Sin duda millones de personas son pobres, carecen de acceso a las cosas más elementales y llevan una vida brutal y corta. Sin embargo, la manera de afrontar esa situación no consiste en sucumbir a los cantos de sirena del binomio ecologistas radicales-globalófobos, sino seguir la dirección opuesta a la que éstos aconsejan. La apertura externa de las economías; la creación de un marco institucional que garantice los derechos de propiedad y el imperio de la ley; la puesta en marcha de estrategias macroeconómicas rigurosas; la creación de mercados libres y competitivos son los mejores antídotos contra la miseria y la protección del entorno natural. Esa es una tarea que no se resuelve en cumbres, sino con políticas domésticas, con la asunción por parte de los países en desarrollo de la responsabilidad de crear las condiciones necesarias para que la prosperidad sea posible.
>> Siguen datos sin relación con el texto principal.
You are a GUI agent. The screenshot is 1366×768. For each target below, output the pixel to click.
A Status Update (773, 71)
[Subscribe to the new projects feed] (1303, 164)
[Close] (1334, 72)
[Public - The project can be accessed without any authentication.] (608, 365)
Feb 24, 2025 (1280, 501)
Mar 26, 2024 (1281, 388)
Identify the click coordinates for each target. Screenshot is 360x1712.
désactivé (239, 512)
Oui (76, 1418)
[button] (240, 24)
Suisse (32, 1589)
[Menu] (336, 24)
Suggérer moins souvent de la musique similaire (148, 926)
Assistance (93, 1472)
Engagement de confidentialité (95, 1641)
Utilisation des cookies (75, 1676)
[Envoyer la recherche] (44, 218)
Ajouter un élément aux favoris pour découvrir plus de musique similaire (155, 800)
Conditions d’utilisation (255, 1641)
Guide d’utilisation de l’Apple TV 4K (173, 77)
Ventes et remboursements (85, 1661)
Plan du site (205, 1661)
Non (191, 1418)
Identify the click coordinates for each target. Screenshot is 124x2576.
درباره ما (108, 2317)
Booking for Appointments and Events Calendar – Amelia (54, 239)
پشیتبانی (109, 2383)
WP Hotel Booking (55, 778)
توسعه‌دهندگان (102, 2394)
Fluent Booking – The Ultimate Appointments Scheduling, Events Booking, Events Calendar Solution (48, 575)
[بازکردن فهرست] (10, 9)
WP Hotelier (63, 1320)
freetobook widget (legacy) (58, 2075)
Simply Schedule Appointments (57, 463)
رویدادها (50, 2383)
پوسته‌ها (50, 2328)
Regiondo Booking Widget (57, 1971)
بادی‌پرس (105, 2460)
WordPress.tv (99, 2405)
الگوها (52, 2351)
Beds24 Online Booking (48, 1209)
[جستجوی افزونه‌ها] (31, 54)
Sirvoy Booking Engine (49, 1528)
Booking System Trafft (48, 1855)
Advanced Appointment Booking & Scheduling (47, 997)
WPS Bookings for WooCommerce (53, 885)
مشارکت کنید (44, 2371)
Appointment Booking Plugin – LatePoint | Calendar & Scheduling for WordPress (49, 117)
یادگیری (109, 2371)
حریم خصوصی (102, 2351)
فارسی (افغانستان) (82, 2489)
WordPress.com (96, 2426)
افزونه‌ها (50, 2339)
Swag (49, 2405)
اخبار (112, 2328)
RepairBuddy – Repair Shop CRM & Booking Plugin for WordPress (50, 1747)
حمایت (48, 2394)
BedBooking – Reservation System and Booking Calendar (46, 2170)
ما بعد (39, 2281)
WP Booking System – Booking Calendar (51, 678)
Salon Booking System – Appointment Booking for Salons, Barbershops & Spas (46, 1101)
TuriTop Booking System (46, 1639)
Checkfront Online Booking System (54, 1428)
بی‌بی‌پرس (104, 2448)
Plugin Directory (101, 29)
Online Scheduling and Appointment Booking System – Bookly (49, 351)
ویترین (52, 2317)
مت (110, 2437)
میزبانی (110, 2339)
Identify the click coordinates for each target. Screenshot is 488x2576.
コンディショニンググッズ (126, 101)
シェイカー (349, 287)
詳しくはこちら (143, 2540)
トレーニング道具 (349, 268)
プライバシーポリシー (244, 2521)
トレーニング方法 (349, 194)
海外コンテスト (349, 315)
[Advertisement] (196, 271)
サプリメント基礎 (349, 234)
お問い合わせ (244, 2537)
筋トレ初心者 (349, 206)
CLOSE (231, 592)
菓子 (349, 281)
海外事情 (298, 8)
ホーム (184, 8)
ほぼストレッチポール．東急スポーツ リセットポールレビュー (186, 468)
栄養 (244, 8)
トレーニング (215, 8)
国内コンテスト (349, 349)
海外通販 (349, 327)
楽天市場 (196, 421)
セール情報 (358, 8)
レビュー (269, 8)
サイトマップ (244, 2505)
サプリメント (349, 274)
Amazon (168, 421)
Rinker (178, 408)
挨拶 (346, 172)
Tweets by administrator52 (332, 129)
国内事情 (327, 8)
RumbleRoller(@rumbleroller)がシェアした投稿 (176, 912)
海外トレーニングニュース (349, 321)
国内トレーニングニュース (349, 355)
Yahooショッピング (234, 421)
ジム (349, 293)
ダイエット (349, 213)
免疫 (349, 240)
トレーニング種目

En suma, la adopción en Johannesburgo de medidas regulatorias o impositivas para "mejorar el ambiente" o los intentos de imponer a los países en vías de desarrollo las ideas de los excéntricos occidentales sobre el paraíso perdido, sólo contribuirán a reducir el crecimiento y, en consecuencia, a perjudicar a todos los ciudadanos en especial a los más desfavorecidos. Resulta lamentable que, como en el caso de la globalización, los gobiernos occidentales y muchas empresas estén dispuestas a abrazar conceptos y medidas lesivas para el bienestar de la gente en nombre de la corrección política. El capitalismo con sus mercados libres, su reconocimiento de los derechos de propiedad y el imperio de la ley es la mejor garantía para reducir la pobreza y preservar el ambiente.